= Michael Rothenstein =

English painter (1908–1993)

William Michael Rothenstein (19 March 1908 - 6 July 1993) was a British printmaker, painter and art teacher.

==Early life==
Born in Hampstead, London, on 19 March 1908, he was the youngest of four children born to the celebrated artist, Sir William Rothenstein and his wife Alice Knewstub.

==Art==
He was home schooled and studied art at Chelsea Polytechnic and later at the Central School of Arts and Crafts. Affected by lingering depression, Rothenstein did little art making during the late 1920s and early 1930s. Despite this, he had his first one-man show at the Warren Gallery, London in 1931.

During the late 1930s the artist's output was mainly Neo-Romantic landscapes. In 1940 he was commissioned to paint topographical watercolours of endangered sites in Sussex for the Recording Britain project funded by the Pilgrim Trust. The artist held his first (of many) one-man shows at the famous Redfern Gallery, London in 1942. During this time he became increasingly fascinated by printmaking.

In the early 1940s Rothenstein moved to Ethel House, in the north Essex village of Great Bardfield. At Great Bardfield there was a small resident art community that included John Aldridge, Edward Bawden and Kenneth Rowntree. In the early 1950s several more artists (including George Chapman, Stanley Clifford-Smith, Audrey Cruddas and Marianne Straub) moved to the village making it one of the most artistically creative spots in Britain. Rothenstein took an important role in organising the Great Bardfield Artists exhibitions during the 1950s. Thanks to his contacts in the art world (his older brother, Sir John Rothenstein, was the current head of the Tate Gallery) these exhibitions became nationally known and attracted thousands of visitors.

From the mid-1950she almost abandoned painting in preference to printmaking which included linocut as well as etchings. Like his fellow Bardfield artists his work was figurative but became near abstract in the 1960s.

Although little known as a painter, Rothenstein became one of the most experimental printmakers in Britain during the 1950s and '60s. He authored several books on art subjects including Looking at Painting (1947) and Frontiers of Printmaking (1966). In 1965 he was the driving force behind the formation of Printmakers Council and served as its first chairman. He taught art for many years at Camberwell School of Art and Stoke-on-Trent College of Art, and he also lectured extensively in the USA. He illustrated several books including the first UK edition of John Steinbeck's Of Mice and Men (1937) and Acquainted with the Night: A Book of Dreams (1949) by Nancy Price.

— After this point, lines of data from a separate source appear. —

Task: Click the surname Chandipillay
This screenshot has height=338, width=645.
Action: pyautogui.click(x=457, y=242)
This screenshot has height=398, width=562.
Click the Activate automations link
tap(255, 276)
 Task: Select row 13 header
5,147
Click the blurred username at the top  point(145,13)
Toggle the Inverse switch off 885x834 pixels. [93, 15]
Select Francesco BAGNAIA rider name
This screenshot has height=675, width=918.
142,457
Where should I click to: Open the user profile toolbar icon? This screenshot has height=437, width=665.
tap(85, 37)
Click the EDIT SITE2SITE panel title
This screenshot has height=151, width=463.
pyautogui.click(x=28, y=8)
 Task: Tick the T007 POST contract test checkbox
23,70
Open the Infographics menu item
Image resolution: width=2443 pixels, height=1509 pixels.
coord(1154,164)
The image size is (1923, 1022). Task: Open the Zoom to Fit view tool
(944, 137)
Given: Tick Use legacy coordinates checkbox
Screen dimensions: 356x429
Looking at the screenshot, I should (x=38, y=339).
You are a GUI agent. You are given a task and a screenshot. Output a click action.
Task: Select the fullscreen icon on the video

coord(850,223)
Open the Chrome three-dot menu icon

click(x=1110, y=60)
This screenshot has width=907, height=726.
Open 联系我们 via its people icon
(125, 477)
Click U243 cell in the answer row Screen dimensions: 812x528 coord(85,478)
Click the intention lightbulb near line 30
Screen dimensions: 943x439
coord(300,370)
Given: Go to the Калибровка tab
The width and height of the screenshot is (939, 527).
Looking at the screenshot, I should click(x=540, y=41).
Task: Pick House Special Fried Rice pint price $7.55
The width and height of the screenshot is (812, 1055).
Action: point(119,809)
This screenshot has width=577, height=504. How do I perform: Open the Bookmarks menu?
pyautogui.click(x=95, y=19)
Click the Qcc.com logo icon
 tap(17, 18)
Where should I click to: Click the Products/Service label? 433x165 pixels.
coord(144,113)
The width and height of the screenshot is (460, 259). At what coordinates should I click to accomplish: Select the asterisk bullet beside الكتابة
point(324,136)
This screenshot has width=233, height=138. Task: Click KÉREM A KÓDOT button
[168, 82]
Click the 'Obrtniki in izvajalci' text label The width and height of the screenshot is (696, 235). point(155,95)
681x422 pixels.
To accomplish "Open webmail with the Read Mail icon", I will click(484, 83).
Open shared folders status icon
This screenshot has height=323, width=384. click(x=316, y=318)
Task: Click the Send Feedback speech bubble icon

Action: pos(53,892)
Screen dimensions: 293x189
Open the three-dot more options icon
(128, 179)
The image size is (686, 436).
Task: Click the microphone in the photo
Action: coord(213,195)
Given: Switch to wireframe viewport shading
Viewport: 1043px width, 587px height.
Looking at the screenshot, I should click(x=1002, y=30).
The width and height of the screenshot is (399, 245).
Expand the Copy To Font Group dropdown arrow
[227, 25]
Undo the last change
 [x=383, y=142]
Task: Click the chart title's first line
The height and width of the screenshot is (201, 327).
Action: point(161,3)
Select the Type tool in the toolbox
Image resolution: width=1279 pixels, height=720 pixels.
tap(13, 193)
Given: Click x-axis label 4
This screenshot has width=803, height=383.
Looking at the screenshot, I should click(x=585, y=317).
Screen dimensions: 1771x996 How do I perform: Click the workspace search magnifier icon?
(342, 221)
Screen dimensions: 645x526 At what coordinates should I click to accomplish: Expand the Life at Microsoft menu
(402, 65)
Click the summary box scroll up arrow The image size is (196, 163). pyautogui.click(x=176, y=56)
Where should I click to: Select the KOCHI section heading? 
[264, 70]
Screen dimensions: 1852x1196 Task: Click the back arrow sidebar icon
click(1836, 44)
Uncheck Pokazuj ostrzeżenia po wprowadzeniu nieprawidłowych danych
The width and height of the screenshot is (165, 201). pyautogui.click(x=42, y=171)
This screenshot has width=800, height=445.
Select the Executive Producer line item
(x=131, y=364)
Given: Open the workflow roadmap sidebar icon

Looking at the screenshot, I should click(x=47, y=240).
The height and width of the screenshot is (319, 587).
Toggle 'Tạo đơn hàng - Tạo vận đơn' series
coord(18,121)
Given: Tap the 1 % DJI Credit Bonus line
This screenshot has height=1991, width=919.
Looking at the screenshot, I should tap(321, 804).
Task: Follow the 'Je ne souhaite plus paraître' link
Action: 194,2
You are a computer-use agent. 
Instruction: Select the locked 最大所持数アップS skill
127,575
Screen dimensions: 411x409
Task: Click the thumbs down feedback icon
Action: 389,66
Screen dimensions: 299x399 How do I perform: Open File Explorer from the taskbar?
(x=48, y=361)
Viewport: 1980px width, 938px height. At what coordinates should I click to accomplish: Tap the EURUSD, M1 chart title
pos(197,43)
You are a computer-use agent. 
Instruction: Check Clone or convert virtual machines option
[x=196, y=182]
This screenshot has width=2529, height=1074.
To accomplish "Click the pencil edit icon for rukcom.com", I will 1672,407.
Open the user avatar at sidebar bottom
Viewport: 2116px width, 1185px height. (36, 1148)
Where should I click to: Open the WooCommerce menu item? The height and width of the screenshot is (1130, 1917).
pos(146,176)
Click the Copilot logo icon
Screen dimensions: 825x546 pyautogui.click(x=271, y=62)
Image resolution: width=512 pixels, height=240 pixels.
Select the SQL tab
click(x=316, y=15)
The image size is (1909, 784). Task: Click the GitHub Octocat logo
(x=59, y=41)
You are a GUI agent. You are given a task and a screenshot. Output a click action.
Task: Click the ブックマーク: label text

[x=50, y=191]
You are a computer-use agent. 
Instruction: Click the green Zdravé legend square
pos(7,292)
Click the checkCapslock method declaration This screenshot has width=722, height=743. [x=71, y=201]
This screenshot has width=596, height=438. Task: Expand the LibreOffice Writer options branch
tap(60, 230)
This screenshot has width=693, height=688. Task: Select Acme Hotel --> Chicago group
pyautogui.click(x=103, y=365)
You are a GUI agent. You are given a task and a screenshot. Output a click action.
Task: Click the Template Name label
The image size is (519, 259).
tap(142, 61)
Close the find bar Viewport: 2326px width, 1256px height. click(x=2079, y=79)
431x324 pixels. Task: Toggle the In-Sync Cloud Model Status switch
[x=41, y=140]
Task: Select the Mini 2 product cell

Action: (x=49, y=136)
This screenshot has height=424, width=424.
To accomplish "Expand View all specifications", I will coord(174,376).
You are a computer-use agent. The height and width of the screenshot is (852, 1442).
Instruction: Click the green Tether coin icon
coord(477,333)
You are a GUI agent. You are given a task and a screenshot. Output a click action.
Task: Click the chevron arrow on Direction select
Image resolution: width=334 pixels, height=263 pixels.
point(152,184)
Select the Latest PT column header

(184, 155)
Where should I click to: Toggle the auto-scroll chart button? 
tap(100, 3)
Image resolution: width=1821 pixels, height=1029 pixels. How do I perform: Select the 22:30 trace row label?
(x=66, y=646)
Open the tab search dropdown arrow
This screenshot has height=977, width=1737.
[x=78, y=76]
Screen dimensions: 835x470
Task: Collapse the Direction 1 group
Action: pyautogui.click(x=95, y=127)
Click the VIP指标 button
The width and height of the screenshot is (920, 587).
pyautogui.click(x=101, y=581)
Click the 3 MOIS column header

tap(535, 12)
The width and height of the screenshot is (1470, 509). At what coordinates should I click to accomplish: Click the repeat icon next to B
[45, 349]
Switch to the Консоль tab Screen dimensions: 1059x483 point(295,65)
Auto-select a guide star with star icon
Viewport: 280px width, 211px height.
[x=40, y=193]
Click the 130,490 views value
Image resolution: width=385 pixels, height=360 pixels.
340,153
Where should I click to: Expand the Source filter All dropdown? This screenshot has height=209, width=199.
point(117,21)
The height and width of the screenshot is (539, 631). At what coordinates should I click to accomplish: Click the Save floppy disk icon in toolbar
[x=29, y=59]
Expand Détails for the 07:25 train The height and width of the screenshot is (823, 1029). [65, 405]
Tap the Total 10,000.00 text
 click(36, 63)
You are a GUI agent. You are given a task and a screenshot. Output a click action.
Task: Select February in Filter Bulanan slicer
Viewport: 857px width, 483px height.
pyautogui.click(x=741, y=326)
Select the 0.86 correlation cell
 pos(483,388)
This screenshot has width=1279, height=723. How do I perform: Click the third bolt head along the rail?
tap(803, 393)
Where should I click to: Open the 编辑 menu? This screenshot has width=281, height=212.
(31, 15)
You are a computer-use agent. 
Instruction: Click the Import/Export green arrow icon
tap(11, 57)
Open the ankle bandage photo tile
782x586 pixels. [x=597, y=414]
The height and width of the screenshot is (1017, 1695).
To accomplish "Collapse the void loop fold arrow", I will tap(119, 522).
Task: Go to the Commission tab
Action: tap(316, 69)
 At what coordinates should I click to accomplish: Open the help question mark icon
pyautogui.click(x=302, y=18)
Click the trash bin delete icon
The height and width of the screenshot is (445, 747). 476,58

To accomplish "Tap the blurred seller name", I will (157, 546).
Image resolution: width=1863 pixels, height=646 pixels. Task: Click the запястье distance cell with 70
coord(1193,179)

Rothenstein was elected an Associate of the Royal Academy (ARA) in 1977 and a Royal Academician (RA) in 1984. Near the end of his life there was a retrospective of his work at the Stoke-on-Trent City Museum and Art Gallery (1989) and important shows followed at the Fry Art Gallery, Essex (1991 and 1993).

==Legacy==
His work is included in several public collections including the Tate Gallery (London), Victoria and Albert Museum (London), and the Fry Art Gallery (Saffron Walden).

In 1974, the one-man show 'Violence and the Studio Process' was held in The Minories, Colchester.

==Personal life==
In 1936 he married his first wife, the artist, Betty Fitzgerald, who was later known as Duffy Ayers, and the couple had two children. In 1956 he divorced Duffy and in 1958 married Diana Arnold-Forster. Not long after the 1958 Great Bardfield summer exhibition the couple moved to the nearby village of Stisted, Essex. She died in 2017.